▶ **Task objective**
Output each non-blank line of these records as one string in a JSON list, and omit the pictures from the answer.

▶ **Records supplied**
**********

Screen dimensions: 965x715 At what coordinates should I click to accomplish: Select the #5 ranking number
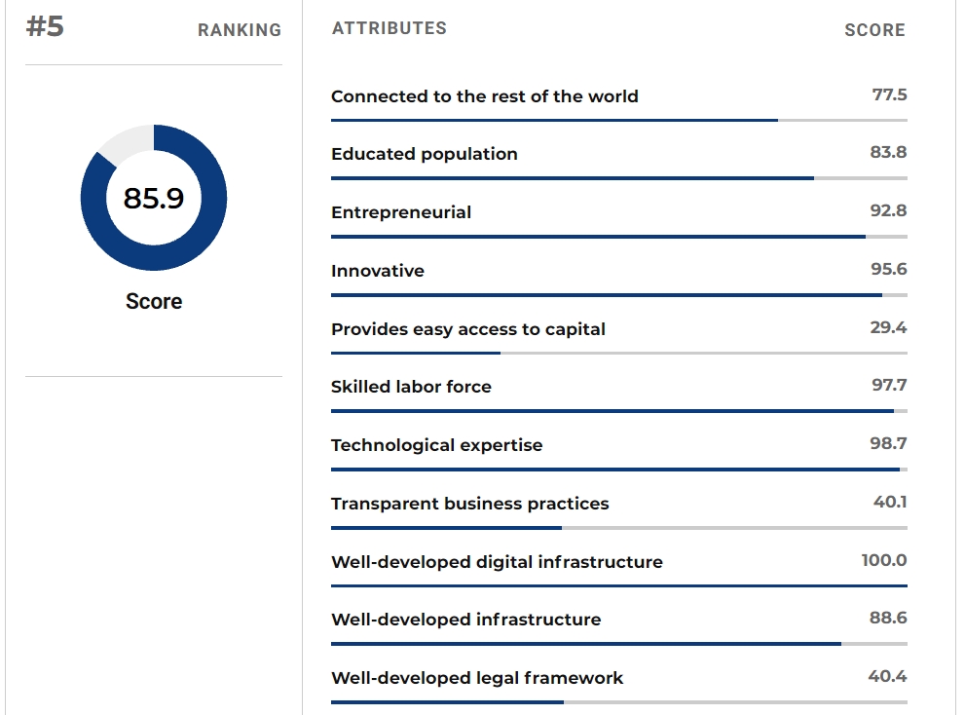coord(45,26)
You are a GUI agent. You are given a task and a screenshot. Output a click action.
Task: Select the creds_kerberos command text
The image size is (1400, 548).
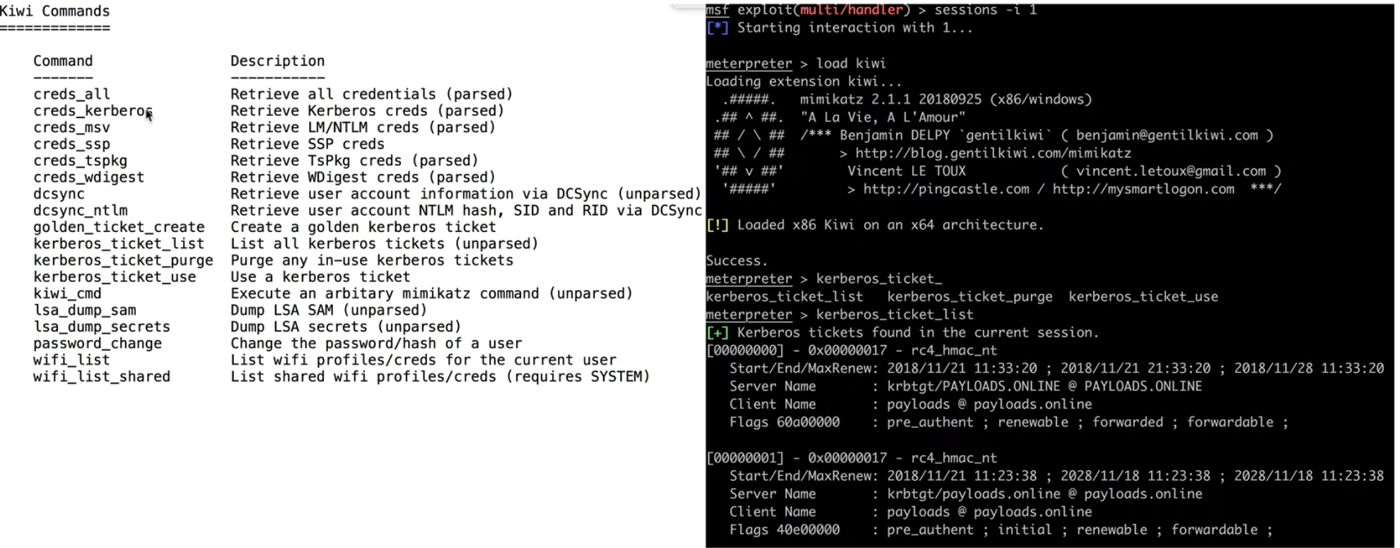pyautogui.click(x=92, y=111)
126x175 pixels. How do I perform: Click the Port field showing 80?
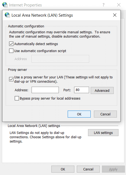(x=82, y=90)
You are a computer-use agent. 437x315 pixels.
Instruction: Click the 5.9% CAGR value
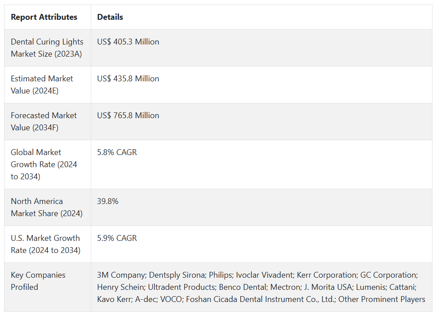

**********

▶ **Task output**
[
  "Screen dimensions: 965x715 At what coordinates should I click to accomplish: Select the #5 ranking number",
  "coord(45,26)",
  "You are a GUI agent. You are given a task and a screenshot. Output a click action.",
  "Task: Select the creds_kerberos command text",
  "The image size is (1400, 548).",
  "pyautogui.click(x=92, y=111)",
  "126x175 pixels. How do I perform: Click the Port field showing 80?",
  "(x=82, y=90)",
  "You are a computer-use agent. 437x315 pixels.",
  "Instruction: Click the 5.9% CAGR value"
]